October 2001

My earliest memories of railways are from Clay Cross,the first station south of Chesterfield on the Midland main line.Just after the war it was quite normal for young children to roam freely and I can just remember sitting on the platform at Clay Cross and seeing a red LMS Compound.This was about 1947,when I was six years old.
    At that time the station was a hive of activity,paticularly during the working week,with express and local passenger trains,loaded coal trains and empty iron ore hoppers going south and the reverse in the down direction.Around early evening this activity gave way to a procession of fitted freight trains,both on the Erewash fast lines and the Derby line.During the day the heaviest traffic was on the goods lines and it was not unusual to see from the bridge as many as four or five mineral or empties trains at once.One would be disappearing around the curve to the Erewash valley,one would be stood at the South box,with another stood at Clay Cross North box,with two more in sight on the down line.It was not out of the ordinary even to see permissive block working where a train was drawn up to within a few yards of the train in front.Indeed what strikes me as unusual about Beyer-Garrat,No 47995 seen above about 1955,is that it is in full cry with a clear road.

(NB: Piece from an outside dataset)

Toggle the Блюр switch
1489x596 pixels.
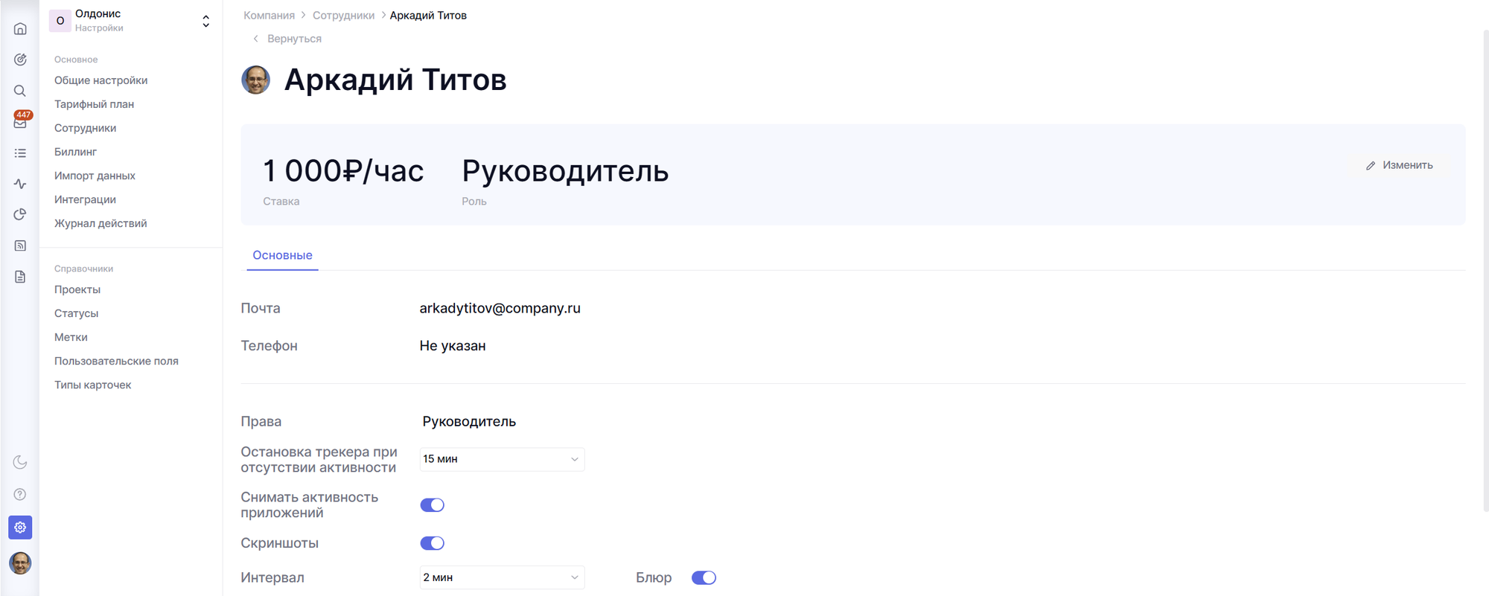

     The 2-6-6-2T Beyer-Garratt's were introduced by Henry Fowler,with the first three,Nos 4997-4999 entering service in 1927.While these engines were designed by Beyer-Peacock,the details were to Derby specifications.Thus they were fitted with the same cylinder and motion arrangement as the 1914 batch of SDJR 2-8-0s and worse still,they had axlebox bearing sizes to traditional Derby standards,adequate for 4F O-6-0s but nothing larger.These engines had fixed coal bunkers with a capacity of 7 tons and water tanks at each end with a total capacity of 4700 gallons.

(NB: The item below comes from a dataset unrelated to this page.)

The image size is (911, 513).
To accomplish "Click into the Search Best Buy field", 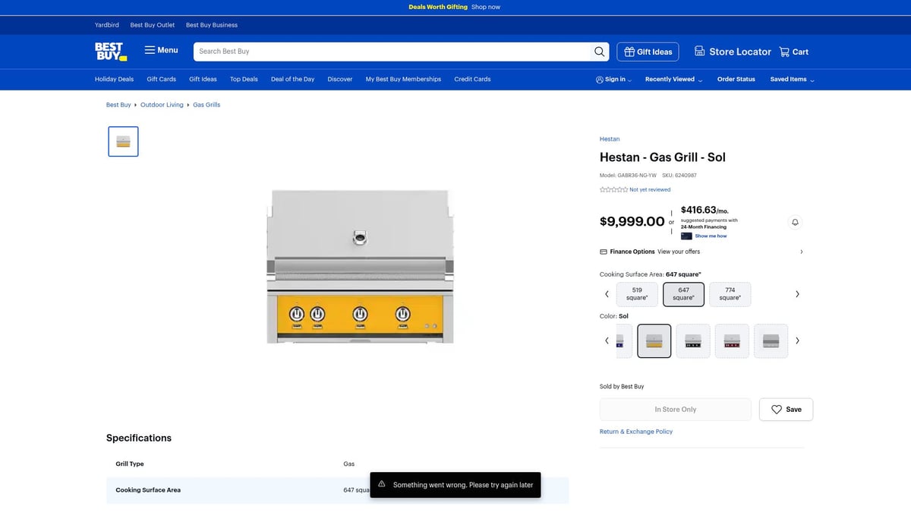I will (391, 52).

     They ran on the Midland main line for three years,officially undergoing a series of trials and despite some defects in the design,they proved capable of hauling the coal trains which had required double-heading with 0-6-0s,at the same average speed of 17mph.However one fireman had to do all the work and the inadequacy of the bearings brought them into works for repair far too often.In spite of this a further 30 entered service in 1930.These were numbered 4967-4996 and one,No 4986,was fitted with a Beyer-Peacock patent self-trimming rotating coal bunker of 9 tons capacity.Following trials the whole 1930s batch were fitted with 10 ton rotating bunkers and the original 9 ton example was fitted to no 4997.The engines were renumbered 7967-7999 in 1938,with 40000 added under the 1948 BR scheme.No 47995,allocated to 18c,Hasland when photographed,was withdrawn in 1956 and the class became extinct in 1958. 
     Had Beyer-Peacock been made fully responsible for the design,these engines may well have proved to be modern,powerful machines,as seen in other parts of the world,but in the event they trundled up and down the Midland without hitting the headlines,although they seemed awesome brutes to young train spotters of the day.